** Start Excerpt to read **
The Madagascar Giant Day Geckos, or Phelsuma Grandis, are colorful, shy and super fast. They live high up in the trees, and so do best in crowded naturally planted enclosures. You can feed them entirely on a shop bought rehydrated diet, but they benefit from the enrichment if you offer them live crickets once a week too. And this is the prime opportunity to get to know your timid new friend through tong feeding. My Giant Day Geckos are endlessly entertaining, but not in the way you might expect from a pet.
- Housing your Giant Day Gecko.
- Heating, lighting and humidity.
- Food and feeding.
- Handling your speedy pet.
Nothing in my exotic collection from Cresties and Dart Frogs, to White’s Tree Frogs and Scorpions, turns heads and gets attention in the way that my Madagascar Giant Day Gecko, Sisu, does. Okay, maybe my Standings Day Geckos do, but they are a very similar species! And the enclosure can be just as amazing and impressive as your new Day Gecko buddy.
The Best Enclosures for Madagascar Giant Day Geckos
Ideally Giant Day Gecko tanks are large and cluttered, with plenty of places to hide. You’ll want plenty of plants and features with a variety of textures and sized spaces.
My Giant Day Gecko tank is 18 x 18 x 25 inches for a single female. She’s very large even for this breed, and in the future I think I will upgrade her to a bigger enclosure, but provided it’s well laid out that’s plenty for now.
I go with bioactive enclosures for all my arboreal reptiles and amphibians, and they look stunning. You’ll start with a drainage layer of clay balls, add a skin of mesh or wool over the top, then put the soil based substrate over that. Plant living plants into the top layer, lay a couple of handfuls of sphagnum moss and generously scatter dried leaves.
** End Excerpt to read **
** Start Extracted records **
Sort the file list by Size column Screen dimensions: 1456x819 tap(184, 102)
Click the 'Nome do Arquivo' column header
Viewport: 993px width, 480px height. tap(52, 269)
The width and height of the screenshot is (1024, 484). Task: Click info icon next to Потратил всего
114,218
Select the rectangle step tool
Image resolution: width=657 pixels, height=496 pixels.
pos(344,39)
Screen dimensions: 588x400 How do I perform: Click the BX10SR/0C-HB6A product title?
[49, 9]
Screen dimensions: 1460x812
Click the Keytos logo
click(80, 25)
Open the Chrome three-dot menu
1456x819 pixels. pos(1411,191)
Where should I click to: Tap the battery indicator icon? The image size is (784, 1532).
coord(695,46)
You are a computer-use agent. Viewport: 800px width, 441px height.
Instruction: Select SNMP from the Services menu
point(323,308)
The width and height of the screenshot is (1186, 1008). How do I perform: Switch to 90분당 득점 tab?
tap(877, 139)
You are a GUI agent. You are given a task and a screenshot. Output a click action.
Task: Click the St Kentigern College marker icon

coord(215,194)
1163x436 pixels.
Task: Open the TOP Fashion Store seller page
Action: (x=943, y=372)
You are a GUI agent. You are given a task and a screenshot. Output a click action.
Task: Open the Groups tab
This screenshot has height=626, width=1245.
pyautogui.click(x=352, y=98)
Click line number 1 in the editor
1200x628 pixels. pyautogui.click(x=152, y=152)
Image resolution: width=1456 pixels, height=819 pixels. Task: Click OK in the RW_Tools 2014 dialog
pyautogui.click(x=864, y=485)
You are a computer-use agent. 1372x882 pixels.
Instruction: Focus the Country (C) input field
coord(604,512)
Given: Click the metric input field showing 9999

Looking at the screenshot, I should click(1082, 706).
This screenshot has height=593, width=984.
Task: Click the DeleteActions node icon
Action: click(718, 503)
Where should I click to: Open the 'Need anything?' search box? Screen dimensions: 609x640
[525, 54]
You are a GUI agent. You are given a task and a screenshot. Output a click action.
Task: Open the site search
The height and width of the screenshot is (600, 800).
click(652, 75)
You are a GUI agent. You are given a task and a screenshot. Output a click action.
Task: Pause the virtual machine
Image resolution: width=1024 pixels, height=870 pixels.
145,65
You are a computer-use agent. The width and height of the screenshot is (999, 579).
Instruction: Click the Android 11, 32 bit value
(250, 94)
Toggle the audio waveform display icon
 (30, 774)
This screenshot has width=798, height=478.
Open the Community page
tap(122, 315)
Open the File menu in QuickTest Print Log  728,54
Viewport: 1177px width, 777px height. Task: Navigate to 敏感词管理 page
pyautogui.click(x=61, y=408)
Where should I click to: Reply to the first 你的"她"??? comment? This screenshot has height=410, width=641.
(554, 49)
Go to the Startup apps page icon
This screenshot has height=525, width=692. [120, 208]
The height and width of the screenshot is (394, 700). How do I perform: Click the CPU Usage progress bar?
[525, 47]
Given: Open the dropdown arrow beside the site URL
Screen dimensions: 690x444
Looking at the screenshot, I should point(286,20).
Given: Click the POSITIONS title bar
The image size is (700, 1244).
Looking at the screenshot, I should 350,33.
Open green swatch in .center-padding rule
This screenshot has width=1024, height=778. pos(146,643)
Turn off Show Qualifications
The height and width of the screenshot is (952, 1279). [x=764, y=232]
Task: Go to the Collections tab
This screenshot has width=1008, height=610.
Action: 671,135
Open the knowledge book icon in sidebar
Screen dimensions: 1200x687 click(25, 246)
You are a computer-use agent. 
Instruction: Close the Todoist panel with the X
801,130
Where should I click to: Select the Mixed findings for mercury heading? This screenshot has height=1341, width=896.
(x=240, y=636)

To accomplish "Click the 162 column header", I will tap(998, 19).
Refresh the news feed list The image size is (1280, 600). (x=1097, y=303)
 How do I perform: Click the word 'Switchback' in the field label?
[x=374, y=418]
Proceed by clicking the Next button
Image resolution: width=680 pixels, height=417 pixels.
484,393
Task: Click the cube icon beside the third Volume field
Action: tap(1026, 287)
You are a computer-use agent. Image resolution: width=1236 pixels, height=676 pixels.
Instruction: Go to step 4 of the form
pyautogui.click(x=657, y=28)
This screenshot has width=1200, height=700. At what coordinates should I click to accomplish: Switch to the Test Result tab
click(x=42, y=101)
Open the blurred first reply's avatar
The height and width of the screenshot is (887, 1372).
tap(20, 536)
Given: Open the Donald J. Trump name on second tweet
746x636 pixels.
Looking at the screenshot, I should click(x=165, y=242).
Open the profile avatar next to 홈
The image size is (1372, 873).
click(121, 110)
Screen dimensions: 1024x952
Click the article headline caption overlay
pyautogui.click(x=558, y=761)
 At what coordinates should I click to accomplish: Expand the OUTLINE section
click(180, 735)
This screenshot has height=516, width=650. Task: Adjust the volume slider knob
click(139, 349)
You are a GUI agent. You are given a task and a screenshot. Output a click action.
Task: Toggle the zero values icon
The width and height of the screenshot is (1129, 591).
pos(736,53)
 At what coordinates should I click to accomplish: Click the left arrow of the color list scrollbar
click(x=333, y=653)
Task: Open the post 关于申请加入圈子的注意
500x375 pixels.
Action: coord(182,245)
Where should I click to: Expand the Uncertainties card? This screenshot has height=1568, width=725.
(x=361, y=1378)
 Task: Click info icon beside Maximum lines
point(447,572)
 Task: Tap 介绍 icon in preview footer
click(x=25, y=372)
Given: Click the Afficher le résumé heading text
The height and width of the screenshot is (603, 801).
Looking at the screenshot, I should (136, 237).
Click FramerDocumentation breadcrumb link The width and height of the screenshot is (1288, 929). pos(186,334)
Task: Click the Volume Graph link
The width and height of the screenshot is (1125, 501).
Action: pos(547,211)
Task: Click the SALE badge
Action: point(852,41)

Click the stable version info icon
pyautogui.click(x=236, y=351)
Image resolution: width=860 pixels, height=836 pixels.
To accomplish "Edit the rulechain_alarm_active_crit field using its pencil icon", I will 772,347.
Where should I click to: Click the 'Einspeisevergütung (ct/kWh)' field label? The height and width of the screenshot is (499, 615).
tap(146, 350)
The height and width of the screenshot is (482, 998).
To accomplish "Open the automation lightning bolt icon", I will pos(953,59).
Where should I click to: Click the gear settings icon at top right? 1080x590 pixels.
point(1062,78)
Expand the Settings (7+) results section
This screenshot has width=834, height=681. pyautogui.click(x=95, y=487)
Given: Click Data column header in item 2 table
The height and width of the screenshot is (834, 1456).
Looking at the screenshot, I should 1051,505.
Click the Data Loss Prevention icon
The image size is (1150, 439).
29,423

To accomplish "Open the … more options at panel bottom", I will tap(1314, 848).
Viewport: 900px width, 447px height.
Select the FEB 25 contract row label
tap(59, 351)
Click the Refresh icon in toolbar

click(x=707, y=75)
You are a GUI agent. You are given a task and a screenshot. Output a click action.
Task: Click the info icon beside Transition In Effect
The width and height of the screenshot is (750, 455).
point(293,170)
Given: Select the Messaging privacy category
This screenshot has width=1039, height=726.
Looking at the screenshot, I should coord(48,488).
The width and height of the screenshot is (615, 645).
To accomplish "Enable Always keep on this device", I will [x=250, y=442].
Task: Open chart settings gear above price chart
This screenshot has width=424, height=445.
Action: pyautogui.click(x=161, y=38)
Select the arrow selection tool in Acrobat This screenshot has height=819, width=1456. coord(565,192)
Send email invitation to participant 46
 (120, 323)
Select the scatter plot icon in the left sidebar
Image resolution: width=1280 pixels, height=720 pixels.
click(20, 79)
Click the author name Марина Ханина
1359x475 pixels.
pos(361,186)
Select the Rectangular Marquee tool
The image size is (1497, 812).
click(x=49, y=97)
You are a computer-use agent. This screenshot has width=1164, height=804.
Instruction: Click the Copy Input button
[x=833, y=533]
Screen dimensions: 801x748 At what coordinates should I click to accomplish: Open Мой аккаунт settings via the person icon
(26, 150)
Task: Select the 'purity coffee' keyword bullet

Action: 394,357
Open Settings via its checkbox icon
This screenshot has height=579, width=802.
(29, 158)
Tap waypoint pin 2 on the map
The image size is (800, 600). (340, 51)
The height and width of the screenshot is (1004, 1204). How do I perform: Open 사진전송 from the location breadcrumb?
** End Extracted records **
Problems to work on →
1/ Check whether each statement agrees with the passage on Giant Day Geckos, answering yes or no and quoting its deciding words: (a) the author's tank for a single female measures 18 x 18 x 25 inches; (b) Giant Day Geckos must be given live crickets every day; (c) in the bioactive setup, the soil-based substrate sits directly beneath the drainage layer.
2/ Pick up the passage on Giant Day Geckos after its final sentence and continue it.
The rows have no connection to the passage on Giant Day Geckos.

Exercise responses →
1/
(a) Yes: "My Giant Day Gecko tank is 18 x 18 x 25 inches for a single female."
(b) No: "You can feed them entirely on a shop bought rehydrated diet, but they benefit from the enrichment if you offer them live crickets once a week too."
(c) No: "You’ll start with a drainage layer of clay balls, add a skin of mesh or wool over the top, then put the soil based substrate over that."

2/
Your enclosure needs plenty of climbing opportunities so use a combination of branches and cork bark as well as vertical plants. Make sure there are places to sit a few inches below the heat and light sources.
To Share or Not To Share?
You’ll find mixed opinions on cohabiting reptiles of various kinds, and geckos are no exception. Some of them get along very well and spend their lives happily together, others have huge and sometimes sadly fatal bust-ups after appearing to be content for years. It’s a tricky situation to manage, and in my experience the larger day geckos don’t like friends.
You might find a breeding pair happily cohabit their whole lives, but you’ll still need a tank prepped and ready to go if the relationship breaks down unexpectedly!
Lighting And Heating Your Day Gecko’s Tank
It might surprise you to learn if you are new to reptiles, that lighting is a hotly debated and contentious topic. Some keepers swear blind it just doesn’t matter, and others are almost evangelical in their support of it. I won’t bore you with the ins and outs of the argument here, but instead just give you what I consider to be my educated and informed opinion.
Although some reptiles seem to thrive without separate lighting facilities, the Giant Madagascan Day Gecko appears to benefit from both UVB and an LED based light strip. I have both over my terrarium, two strips sitting next to each other with a brand underneath to allow her to bask there if she choses.
When selecting an LED strip any reptile based design is fine. For the UVB you want one that is aimed at arboreal canopy dwelling species, which is not as strong as some of the other options more focussed on arid species like the bearded dragon or uromastyx.
They also need a heat lamp over a raised basking spot, with a thermostat set to around 88F. Make sure you set the probe where the lizard’s intended basking point will be and fix it in place so it doesn’t get knocked out of position.
Day Geckos like their enclosure to be fairly humid, but the substrate shouldn’t be wet to the touch. Leaves will need spraying regularly as that’s how your little lizard will drink. Delicately lapping droplets of their plants.
Each day you’ll want to spray down your tank with a spray bottle or mister. I just do mine morning and evening, but you can use a humidity detector if you want to be a little more accurate.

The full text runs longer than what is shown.